Road Notes … Days 12&13

St. Louis, Senegal

Am behind here so am just going to write up some notes to jog memories in the future…

— St. Louis, very attractive old settlement, the first French outpost in West Africa

— On a small, elongated island just a few hundred meters off the mainland, connected by a bridge designed by Eiffel… Actually 2 islands, one right next to the other… one fronting the mainland and the Senegal River, the other, the Atlantic Ocean

— Stay in classic old, rambling, struggling to keep its head above water, but still with lots of pride in it — The Hotel de Poste. Named after the French air mail pilots that would stay there. Place is full of memorablia from those times, tons of pictures, even facsimiles of the ‘days guest log’ with “Poste” next to some of the names. Huge murals of old airplanes, men with flying goggles… the owner must have been fixated on them.

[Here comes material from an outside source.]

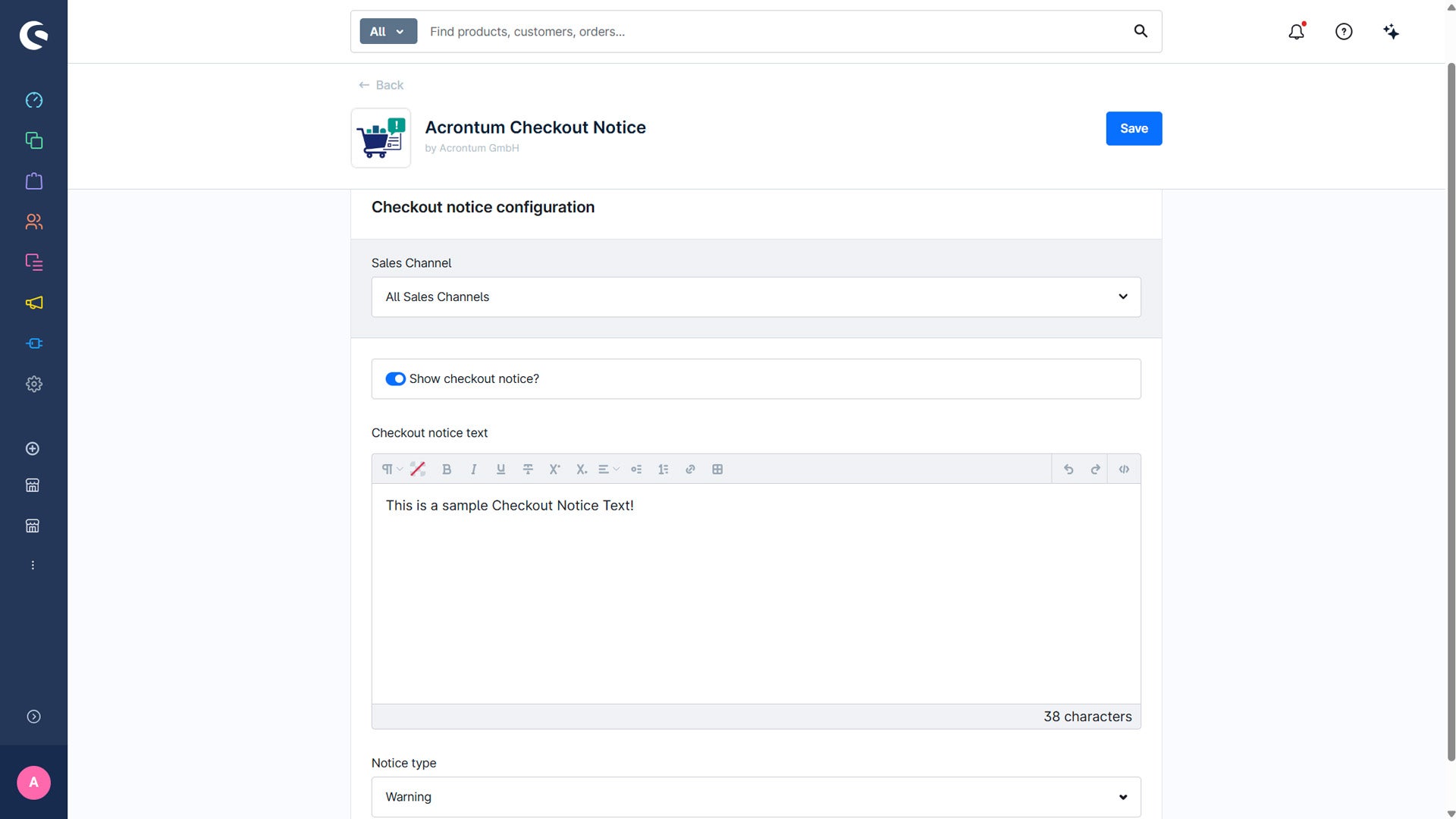
Task: Switch editor to code view icon
Action: tap(1124, 469)
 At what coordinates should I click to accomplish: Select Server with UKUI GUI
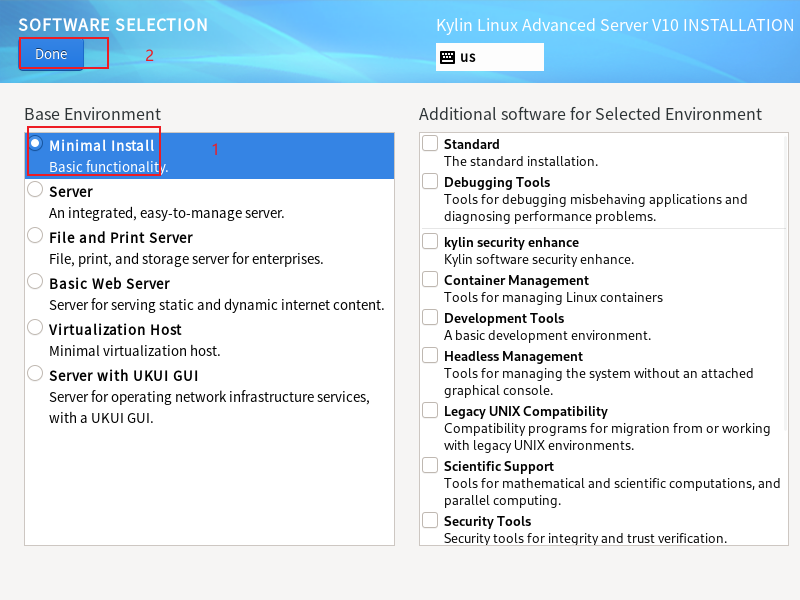click(x=35, y=373)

— Eat 2 nights in a row at the La Kora restaurant, fabulous food. Served by two elegant, statuesque Senegalese waitresses and supervised amiably by the French proprietress. Delightful courtyard, jazz music, usually had the place almost to myself.

— Took a ride out to see the beach area… Hundreds of local bathers. Made me think of how beneficial it can be — if one is born into poverty — to be at least on a coastal town with access to a beach like this. At least there’s a place of beauty to escape to. Contrast that with the horror of, for example, the concrete prison with hardly a park in sight, of giant, hot, loud Addis Ababa,

— Set of photography exhibits spread around various buildings around the city. Part of some Art Festival for the month of May and June. I get my ticket and go to several of them, gives me destinations to walk to, and cool places (kind of) to duck into. I’m the only person in most of the venues. Pictures are mostly historical ones of Senegal in the thirties and forties, accompanied with lots of text in French. It’s just the walk I’m after really although I do let each of the young staffers who man the venues know — as they all ask me — that I love Senegal. Which is true.

— Buildings / homes come from the 1700/1800/early 1900s… when the French ruled… Very colorful.

— . Feel very safe here, walk around at night.

— See several young men sitting alone, diligently reading and reciting out loud the Koran…

See here, and many other places, the Muslims stopping when one of the 5 times of daily prayer is called for and, laying out these thin cloths, sometimes right on the sidewalk and kneeling down and prostrating themselves as they recite prayers.